Un elenco che a tratti agghiaccia il cuore, spaziando dalla nostra Italia a diverse parti del mondo, dove la luce di Betlemme sembra non essere mai giunta o essersi quasi spenta.

Che significa per noi, in questo contesto, raggiungere Betlemme?

Può essere il Natale solo un lontano paese dell’anima, dove ci rintaniamo per evitare l’urto contro un mondo che urla e impazzisce e per cercare di guarire le nostre ferite?

Può essere un ricordo il Natale, nella dolce memoria dell’infanzia e dell’odore buono di casa, dove tutto si fa nostalgia?

Ma questa vigilia così densa di attesa, mentre si torna a casa per un po’ di pace, ci rimette nella fila delle attese grandi.

Attendere, voce del verbo sperare: dinanzi ad una vita che si sbriciola tra le dita; nella notte in una sala bianca dopo l’ennesimo incidente; il risultato di un esame, la crescita dei figli e una nuova saggezza nella vecchiaia; quel lavoro che non arriva mai e la pensione che sembra sfuggire.

Attendere una politica meno pacchiana e più attenta al bene di ognuno e di tutti e di non vedere più cumuli di immondizia in una civiltà, consumata dal consumismo, che produce spazzatura. Che il giardino ritorni giardino e il fratello non sia un fardello.

Ed è così, ingolfato il cuore, che si cammina verso Betlemme, chiedendo continuamente dov’è e, quasi affogandosi, in uno shopping convulsivo che non distingue più tra regali e doni, tutto omologando.

Eppure è sempre vigilia, di una nascita che si fa rinascita riappropriandoci del gusto della vita dal sapore natalizio.

Domani sarà Natale, mentre oggi impariamo sulla nostra pelle come si coniuga il verbo sperare. Nonostante il caos, il traffico, le cattive notizie, i drammi, Natale è il mistero dell’Eterno che entra nel tempo; l’Infinito che si fa finito; il Cielo in una stalla e la tenerezza di Dio che abbraccia l’uomo.

Come è povera una nazione che ha paura di un bambino in più, diceva Santa Teresa di Calcutta.

Trafelati, stiamo raggiungendo Betlemme ed ecco le sue luci, la festa; ecco il dono del presepe: un Bambino è nato per noi.

E questo Bambino, ci piaccia o no, spacca e orienta la storia, ridando fiato ad un Europa stanca e invecchiata.

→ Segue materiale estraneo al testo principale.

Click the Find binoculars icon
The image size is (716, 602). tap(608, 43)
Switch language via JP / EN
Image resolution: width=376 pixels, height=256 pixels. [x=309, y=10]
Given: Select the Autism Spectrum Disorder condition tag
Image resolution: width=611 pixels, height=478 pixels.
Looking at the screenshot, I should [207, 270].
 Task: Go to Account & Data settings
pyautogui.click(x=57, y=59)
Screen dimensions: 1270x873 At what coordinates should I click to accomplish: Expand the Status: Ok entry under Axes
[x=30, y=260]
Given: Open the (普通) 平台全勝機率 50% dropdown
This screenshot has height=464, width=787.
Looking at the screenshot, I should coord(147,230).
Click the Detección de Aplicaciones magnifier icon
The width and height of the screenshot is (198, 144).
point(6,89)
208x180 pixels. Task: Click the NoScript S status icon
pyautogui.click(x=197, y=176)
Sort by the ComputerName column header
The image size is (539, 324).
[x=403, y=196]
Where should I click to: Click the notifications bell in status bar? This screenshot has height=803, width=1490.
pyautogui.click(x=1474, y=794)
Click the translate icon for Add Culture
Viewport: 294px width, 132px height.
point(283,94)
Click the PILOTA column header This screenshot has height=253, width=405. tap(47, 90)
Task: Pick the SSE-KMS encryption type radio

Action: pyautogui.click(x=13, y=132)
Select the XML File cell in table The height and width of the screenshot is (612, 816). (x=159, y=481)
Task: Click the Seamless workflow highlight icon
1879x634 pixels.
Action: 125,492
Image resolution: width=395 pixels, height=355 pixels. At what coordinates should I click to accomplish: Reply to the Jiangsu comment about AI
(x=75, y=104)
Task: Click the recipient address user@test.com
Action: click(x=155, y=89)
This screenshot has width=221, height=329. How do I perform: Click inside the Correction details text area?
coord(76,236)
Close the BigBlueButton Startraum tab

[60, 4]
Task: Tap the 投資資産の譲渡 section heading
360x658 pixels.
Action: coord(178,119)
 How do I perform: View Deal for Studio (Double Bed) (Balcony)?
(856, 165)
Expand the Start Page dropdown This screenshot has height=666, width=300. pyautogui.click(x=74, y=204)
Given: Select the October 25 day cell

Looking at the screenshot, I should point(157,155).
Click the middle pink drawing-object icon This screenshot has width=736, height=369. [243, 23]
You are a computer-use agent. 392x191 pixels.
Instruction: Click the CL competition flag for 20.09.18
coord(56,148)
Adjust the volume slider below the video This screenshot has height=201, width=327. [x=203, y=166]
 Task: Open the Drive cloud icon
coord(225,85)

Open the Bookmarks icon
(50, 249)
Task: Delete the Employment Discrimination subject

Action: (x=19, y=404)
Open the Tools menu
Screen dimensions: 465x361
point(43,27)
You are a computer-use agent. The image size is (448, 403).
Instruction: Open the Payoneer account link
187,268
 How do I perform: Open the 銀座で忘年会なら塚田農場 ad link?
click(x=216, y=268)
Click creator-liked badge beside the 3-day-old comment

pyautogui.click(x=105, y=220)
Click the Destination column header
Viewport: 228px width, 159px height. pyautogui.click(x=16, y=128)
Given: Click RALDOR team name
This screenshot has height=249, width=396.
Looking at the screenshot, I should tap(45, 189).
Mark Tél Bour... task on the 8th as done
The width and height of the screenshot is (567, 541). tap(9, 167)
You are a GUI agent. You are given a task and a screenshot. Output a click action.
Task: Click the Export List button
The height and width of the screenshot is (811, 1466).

Ma nel paese del Natale, spaesati, ci può capitare l’esperienza descritta in una lirica di Giorgio Caproni:

M’ero sperso.

Annaspavo.

Cercavo uno sfogo.

Chiesi a uno.

Non sono/

mi rispose/

del luogo.

O ci possiamo sorprendere, complice lo stupore natalizio che cura anche le ferite rendendo bella la vita, con le parole di Soren Kierkeegard: Gesù, ci sia concesso di diventare tuoi contemporanei; vederti come e dove sei passato sulla terra, e non nella deformazione di un ricordo vuoto.